Refresh yourself on where we left off with the monarchy before the premiere of The Crown Season 5.
There are two ways to enjoy the fifth season of The Crown, which brings the series into the royal drama of the 1990s. Ideally, you’d have the luxury of clearing your calendar and settling in to rewatch the entirety of the series so far, played by two different casts and unfolding over some 40 fictional years.
Or, you could simply jump into the fifth season to witness the prowess of the new cast and the escalating troubles of our favorite royal characters. With Season 5, Imelda Staunton takes the throne as Queen Elizabeth, who has made peace with Margaret Thatcher only to find herself contending with a new prime minister, John Major (Jonny Lee Miller). More troubling is the growing public pushback over the monarchy and the mounting misery in her family, with Prince Charles (Dominic West) and Princess Diana (Elizabeth Debicki) leading the charge. Leaping into the fray are Lesley Manville as the forthright Princess Margaret and Jonathan Pryce playing stalwart Prince Philip.
Why delay your viewing pleasure? Allow Queue to catch you up to where The Crown left off, so you can get straight to it.
Queen Elizabeth II
Regardless of what comes at her, the Queen remains unflinching when most of us would be scared out of our minds. As she tells Prime Minister Margaret Thatcher in Season 4, it’s “always a mistake to assume that just because people are privileged, they lack grit.”
Almost thirty years into her reign, Queen Elizabeth has found little respite. In the last season alone, she went up against Thatcher over the Falkland War and the issues of South African apartheid; she mourned the deaths caused by the Aberfan mining pit disaster; and learned there was a Russian spy in the castle. And for all her steadfast navigations, she is met with growing resistance from U.K. citizens who resent their tax dollars paying for what they see as an antiquated institution.
But no public grievances can compete with the strife she is dealing with when it comes to her older children. “I cannot claim to be the most intuitive mother,” she tells Prince Charles, “But I do think I know when one of my children is unhappy.” Make that two of them. While Prince Charles often tests his mother’s boundaries and challenging the status quo, Princess Anne admits to her own mismatched marriage and has a reported dalliance with her bodyguard, news of which travels back to the Queen. Throughout it all, Queen Elizabeth holds her crown high, refusing to bow to personal or professional pressure.
Prince Charles
Prince Charles has been increasingly unhappy in his role as the Prince of Wales. On one hand, he feels impotent as the heir apparent, relegated to a figurehead; on the other, the responsibility of the title means he must remain married to Princess Diana. He’s hurt by the public’s rebuff, who gravitate towards his glamorous wife, and he hardly finds solace in his mother, who firmly tamps down any fantasies he might have about how to modernize the monarchy. As she informs him in season three, when he protests that he has his own voice, “Let me let you in on a secret. No one wants to hear it.”

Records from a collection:
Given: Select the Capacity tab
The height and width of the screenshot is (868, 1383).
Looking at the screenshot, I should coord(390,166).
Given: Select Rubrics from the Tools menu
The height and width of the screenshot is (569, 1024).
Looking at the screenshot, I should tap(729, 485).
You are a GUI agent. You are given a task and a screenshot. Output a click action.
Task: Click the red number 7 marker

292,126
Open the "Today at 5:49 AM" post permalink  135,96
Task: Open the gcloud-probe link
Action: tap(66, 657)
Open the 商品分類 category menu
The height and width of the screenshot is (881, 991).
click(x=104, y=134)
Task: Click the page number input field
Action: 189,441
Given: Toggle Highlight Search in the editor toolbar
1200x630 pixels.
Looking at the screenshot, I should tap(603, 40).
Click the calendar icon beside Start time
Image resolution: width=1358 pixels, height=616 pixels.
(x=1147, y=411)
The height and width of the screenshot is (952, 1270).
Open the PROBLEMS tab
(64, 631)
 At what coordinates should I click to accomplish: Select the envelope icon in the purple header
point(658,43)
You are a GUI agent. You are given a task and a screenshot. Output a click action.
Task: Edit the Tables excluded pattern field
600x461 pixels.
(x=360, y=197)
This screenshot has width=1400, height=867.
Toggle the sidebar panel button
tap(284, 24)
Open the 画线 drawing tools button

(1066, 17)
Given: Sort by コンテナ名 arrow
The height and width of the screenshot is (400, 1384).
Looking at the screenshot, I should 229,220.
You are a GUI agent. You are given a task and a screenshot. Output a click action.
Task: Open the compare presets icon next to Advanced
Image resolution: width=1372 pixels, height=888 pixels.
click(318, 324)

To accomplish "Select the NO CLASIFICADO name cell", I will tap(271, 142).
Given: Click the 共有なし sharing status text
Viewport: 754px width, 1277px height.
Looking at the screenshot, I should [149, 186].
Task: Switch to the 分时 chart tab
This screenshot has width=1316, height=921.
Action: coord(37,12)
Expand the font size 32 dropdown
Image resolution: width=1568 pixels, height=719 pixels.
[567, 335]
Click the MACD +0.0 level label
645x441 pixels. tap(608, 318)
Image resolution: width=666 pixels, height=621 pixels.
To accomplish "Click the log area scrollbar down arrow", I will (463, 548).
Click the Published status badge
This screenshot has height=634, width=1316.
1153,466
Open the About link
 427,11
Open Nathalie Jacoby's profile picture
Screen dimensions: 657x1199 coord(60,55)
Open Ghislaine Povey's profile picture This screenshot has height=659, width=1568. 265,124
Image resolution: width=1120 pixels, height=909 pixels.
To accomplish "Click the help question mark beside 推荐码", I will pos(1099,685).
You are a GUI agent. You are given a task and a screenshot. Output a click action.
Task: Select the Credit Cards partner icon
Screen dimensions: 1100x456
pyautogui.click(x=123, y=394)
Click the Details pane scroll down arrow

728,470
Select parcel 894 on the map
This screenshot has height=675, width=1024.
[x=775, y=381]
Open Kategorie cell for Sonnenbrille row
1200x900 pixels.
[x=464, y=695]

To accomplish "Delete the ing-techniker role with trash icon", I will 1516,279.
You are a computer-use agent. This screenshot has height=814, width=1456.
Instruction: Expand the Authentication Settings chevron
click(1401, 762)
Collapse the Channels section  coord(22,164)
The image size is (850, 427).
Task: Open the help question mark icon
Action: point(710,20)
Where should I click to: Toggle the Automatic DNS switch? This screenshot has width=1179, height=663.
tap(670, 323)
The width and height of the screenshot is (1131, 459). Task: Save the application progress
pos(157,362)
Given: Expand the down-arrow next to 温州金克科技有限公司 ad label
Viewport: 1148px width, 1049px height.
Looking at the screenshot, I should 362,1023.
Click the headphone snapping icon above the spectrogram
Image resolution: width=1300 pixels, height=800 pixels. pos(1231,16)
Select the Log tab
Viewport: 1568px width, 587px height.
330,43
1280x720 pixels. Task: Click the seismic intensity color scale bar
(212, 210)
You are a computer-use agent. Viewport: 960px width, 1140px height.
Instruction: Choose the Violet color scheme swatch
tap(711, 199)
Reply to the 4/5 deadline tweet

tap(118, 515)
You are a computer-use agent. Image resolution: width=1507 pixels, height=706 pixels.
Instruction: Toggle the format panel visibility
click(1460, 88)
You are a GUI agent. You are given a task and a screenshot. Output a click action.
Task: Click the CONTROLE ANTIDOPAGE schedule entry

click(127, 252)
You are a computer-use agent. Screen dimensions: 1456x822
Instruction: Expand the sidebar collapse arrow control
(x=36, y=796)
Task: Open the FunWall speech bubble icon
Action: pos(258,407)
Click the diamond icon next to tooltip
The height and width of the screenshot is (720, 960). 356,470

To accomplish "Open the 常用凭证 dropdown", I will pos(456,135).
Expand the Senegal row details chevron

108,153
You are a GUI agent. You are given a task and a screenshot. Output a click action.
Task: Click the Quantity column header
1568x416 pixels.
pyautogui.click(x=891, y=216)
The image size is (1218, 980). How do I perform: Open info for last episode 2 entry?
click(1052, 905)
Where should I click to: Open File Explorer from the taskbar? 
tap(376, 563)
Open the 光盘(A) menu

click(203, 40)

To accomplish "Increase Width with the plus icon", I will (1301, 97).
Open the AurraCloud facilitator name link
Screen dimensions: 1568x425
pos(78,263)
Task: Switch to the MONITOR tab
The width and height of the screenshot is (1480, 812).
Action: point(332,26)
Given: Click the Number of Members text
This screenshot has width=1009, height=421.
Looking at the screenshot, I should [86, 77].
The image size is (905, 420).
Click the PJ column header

■ EXERCISES ■
a: Copy the records starting at the line containing "Collapse the Channels" and ending at the line containing "I will pos(456,135).", substituting "Step" for "Instruction" throughout and leaving everything else unchanged.
b: Pick up the article recapping The Crown before Season 5, continuing from its final sentence.
The article and the records are unrelated pieces of material.

■ EXPECTED RESULTS ■
a:
Collapse the Channels section  coord(22,164)
The image size is (850, 427).
Task: Open the help question mark icon
Action: point(710,20)
Where should I click to: Toggle the Automatic DNS switch? This screenshot has width=1179, height=663.
tap(670, 323)
The width and height of the screenshot is (1131, 459). Task: Save the application progress
pos(157,362)
Given: Expand the down-arrow next to 温州金克科技有限公司 ad label
Viewport: 1148px width, 1049px height.
Looking at the screenshot, I should 362,1023.
Click the headphone snapping icon above the spectrogram
Image resolution: width=1300 pixels, height=800 pixels. pos(1231,16)
Select the Log tab
Viewport: 1568px width, 587px height.
330,43
1280x720 pixels. Task: Click the seismic intensity color scale bar
(212, 210)
You are a computer-use agent. Viewport: 960px width, 1140px height.
Step: Choose the Violet color scheme swatch
tap(711, 199)
Reply to the 4/5 deadline tweet

tap(118, 515)
You are a computer-use agent. Image resolution: width=1507 pixels, height=706 pixels.
Step: Toggle the format panel visibility
click(1460, 88)
You are a GUI agent. You are given a task and a screenshot. Output a click action.
Task: Click the CONTROLE ANTIDOPAGE schedule entry

click(127, 252)
You are a computer-use agent. Screen dimensions: 1456x822
Step: Expand the sidebar collapse arrow control
(x=36, y=796)
Task: Open the FunWall speech bubble icon
Action: pos(258,407)
Click the diamond icon next to tooltip
The height and width of the screenshot is (720, 960). 356,470

To accomplish "Open the 常用凭证 dropdown", I will pos(456,135).

b:
Of course, Prince Charles has his own secret, however badly kept, in his love affair with Camilla Parker-Bowles, the one person who is interested in what he has to say. But Camilla, who is herself married, is as unpopular as her lover, and no one behind the palace walls is rooting for their happily-ever-after. For years, Prince Charles is unwilling to cede either his passion or his power: for all his romanticizing of his uncle, The Duke of Windsor, formerly King Edward VIII, who walked away from the crown to marry the divorced American Wallis Simpson, Prince Charles is hesitant to let go of Camilla or his own potential ascension to the throne. When Prince Charles makes the mistake of turning to his mother, saying, “I have done my best, my very best. And I am suffering,” she responds, “We’re all suffering, having to put up with this.” When Prince Charles finally asks her permission for a divorce, she denies it.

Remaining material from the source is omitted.